What Santorum did win sweepingly, however, is the Evangelical Protestant vote. This, even more than Santorum’s vomiting on Camelot, should show that US voting no longer has a Catholic or Protestant block, and hasn’t for a long time. The split is clearly between those who are fundamentalist in nature and those who are more secular. American Catholics can be anyone from Rick Santorum to John Kerry to Gov. Christine Gregoire of Washington who not only signed the gay marriage bill but pushed hard for its passing. On the Supreme Court we have arch-conservative Justice Scalia, but also liberal-leaning Justice Sotomayer: both practicing Catholics. The United States Latino population is rising rapidly, and as any glance of Latin American politics will show you the voting patterns can go anywhere from Far Right to Far Left, all in countries that are overwhelmingly Catholic. Same with opinions on the social issues of the moment. Look at Europe: Catholic Spain has had full gay marriage for over seven years now yet Catholic Poland remains very homophobic. The USA’s Latin population may end up being a crucial voting block one way or another, but it won’t be because they are mostly Catholic. Again, this is a good thing.
The big split–which I think will widen–in the USA is more one of religious-cultural identity than denominational tribalism. Mainline protestants on the coasts (for instance) are more likely to identify on social and economic issues with secular urbanites (the fastest growing US census religious identification since 1990 has been “none”) whereas Evangelical Protestantism (which once had a nasty anti-Catholic focus) increasingly views Fundamentalist Catholics like Clarence and Ginny Thomas or Rick Santorum as kindred spirits and allies. While some super-conservative bishops in the Catholic Church have been vocal opponents of abortion and health care funding for contraception, the main support of this opposition in polls hasn’t been amongst Catholics themselves (and certainly not Catholic women) but among the fundamentalist protestants. Even economic issues are increasingly becoming split on a fundamentalist vs adaptive/moderate basis with the Tea Party being the ultimate example as taking something amorphous like “SMALL GOVERNMENT” and elevating it to quasi-religious status whereas a large proportion of Catholic charities welcome some degree of government involvement and assistance for their work. In 2012 no candidate in either party would ever utter the words protestant, catholic, or jewish in a tribalistic, “us vs. them” shout-out. All that “us vs. them” business is now done with terms like elites, real Americans, heartland, faith-based values, and phrases like “take our country back”.
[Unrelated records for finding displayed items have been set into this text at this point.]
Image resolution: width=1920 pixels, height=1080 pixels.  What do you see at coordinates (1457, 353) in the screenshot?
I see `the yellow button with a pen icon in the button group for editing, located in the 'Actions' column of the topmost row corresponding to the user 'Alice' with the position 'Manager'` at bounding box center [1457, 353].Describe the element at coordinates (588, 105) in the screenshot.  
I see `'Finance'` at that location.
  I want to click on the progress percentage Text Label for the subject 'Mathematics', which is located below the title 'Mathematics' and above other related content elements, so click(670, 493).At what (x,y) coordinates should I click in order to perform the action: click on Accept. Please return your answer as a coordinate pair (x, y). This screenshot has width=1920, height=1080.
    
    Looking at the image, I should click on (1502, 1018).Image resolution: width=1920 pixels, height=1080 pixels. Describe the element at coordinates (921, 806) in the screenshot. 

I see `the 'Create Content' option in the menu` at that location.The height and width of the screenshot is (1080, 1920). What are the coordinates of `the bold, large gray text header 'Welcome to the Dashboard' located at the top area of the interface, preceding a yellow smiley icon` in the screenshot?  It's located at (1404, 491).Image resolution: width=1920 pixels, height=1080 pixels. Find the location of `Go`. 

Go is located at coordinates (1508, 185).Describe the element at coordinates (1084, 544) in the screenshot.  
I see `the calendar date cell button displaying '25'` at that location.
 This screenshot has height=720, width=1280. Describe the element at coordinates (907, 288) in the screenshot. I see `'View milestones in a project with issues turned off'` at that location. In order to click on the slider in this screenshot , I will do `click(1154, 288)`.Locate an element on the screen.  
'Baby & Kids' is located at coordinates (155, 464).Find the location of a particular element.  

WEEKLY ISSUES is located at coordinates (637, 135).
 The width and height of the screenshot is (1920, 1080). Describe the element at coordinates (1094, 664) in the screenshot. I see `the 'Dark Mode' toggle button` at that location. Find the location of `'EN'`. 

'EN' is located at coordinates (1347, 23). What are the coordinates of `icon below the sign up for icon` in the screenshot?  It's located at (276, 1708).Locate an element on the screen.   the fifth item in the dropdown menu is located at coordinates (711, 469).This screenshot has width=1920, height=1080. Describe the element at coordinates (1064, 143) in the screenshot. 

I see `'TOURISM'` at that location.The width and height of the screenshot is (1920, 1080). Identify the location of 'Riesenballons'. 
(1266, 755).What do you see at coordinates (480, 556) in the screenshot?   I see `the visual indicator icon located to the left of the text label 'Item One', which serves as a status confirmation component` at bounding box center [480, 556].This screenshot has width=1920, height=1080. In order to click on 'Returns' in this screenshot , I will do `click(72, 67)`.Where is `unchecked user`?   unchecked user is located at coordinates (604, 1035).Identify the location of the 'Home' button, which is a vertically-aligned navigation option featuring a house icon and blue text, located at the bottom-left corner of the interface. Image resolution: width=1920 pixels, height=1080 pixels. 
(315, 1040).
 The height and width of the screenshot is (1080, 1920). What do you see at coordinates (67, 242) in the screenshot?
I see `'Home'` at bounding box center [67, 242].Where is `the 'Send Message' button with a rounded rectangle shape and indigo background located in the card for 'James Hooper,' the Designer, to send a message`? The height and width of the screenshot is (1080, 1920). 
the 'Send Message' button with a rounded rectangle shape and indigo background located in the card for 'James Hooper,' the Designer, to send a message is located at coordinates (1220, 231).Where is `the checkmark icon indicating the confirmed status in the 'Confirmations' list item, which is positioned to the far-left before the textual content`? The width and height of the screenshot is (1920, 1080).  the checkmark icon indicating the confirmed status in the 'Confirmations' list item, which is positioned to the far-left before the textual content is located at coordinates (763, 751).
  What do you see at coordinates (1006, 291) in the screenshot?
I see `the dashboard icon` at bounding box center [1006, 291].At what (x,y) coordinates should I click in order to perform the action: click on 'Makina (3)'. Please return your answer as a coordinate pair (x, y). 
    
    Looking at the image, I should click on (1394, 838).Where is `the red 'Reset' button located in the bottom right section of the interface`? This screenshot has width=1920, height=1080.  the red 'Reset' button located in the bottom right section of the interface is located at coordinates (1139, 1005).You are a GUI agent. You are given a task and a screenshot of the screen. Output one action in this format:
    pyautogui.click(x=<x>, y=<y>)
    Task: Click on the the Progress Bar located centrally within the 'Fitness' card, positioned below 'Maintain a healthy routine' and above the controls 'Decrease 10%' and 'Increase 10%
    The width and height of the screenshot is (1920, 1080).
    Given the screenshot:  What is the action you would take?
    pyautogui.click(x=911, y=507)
If you had told a GOP leader circa 1928 (when the Democrats tried this bold game-changer and failed miserably to Hoover) that one day a Republican primary would be a nail-bitter between a Roman Catholic and a Mormon (with the Mormon winning more of the Catholics and the Catholic winning more of the Evangelicals!) they would probably have suggested you lay off the bathtub gin! It is a credit to this country that two previously stigmatized religions are not automatically ineligible to be its leader, and pure denominational voting patterns are mostly a thing of the past.